Task objective: Which lines in the data below contain the string "size"? Show each one.

Material supplied:
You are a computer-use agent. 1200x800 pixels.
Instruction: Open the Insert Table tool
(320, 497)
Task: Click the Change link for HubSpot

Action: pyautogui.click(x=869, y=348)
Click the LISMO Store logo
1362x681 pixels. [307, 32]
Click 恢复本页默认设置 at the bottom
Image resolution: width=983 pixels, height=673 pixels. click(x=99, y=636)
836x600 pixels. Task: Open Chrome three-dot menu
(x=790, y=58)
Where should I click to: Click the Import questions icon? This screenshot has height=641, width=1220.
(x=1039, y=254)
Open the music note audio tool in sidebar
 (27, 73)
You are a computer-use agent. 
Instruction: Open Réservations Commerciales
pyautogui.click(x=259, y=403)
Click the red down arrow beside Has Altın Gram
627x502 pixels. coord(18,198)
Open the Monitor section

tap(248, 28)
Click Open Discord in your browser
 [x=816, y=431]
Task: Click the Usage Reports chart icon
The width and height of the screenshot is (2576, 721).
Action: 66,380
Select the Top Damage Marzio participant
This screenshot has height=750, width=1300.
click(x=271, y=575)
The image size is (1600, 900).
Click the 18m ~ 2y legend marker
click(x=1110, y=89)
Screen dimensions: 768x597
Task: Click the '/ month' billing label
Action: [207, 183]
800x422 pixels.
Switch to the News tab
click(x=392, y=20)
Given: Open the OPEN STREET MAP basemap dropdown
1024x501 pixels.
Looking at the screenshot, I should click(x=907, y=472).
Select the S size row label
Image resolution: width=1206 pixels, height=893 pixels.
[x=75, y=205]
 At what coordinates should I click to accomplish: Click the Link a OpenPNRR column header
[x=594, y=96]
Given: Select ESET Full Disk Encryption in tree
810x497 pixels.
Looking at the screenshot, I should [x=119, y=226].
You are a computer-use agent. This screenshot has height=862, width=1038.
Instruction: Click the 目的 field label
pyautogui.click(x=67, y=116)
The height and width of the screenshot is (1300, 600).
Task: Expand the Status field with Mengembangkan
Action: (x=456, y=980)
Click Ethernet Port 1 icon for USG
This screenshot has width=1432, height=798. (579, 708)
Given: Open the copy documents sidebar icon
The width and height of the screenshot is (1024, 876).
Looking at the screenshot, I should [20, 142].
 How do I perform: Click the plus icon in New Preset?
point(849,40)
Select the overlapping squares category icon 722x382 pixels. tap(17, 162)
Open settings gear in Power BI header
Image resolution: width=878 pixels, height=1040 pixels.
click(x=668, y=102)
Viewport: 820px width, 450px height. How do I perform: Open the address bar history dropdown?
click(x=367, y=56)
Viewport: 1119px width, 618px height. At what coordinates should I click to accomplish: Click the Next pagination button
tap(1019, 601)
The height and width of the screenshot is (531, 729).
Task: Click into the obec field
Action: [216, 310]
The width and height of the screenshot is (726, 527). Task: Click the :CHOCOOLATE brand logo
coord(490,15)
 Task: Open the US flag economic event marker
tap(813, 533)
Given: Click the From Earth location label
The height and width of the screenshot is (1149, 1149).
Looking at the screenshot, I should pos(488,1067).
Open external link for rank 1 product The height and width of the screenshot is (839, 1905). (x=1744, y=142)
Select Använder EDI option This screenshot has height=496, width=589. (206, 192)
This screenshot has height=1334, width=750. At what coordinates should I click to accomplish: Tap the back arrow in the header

Task response:
The image size is (1600, 900).
Select the S size row label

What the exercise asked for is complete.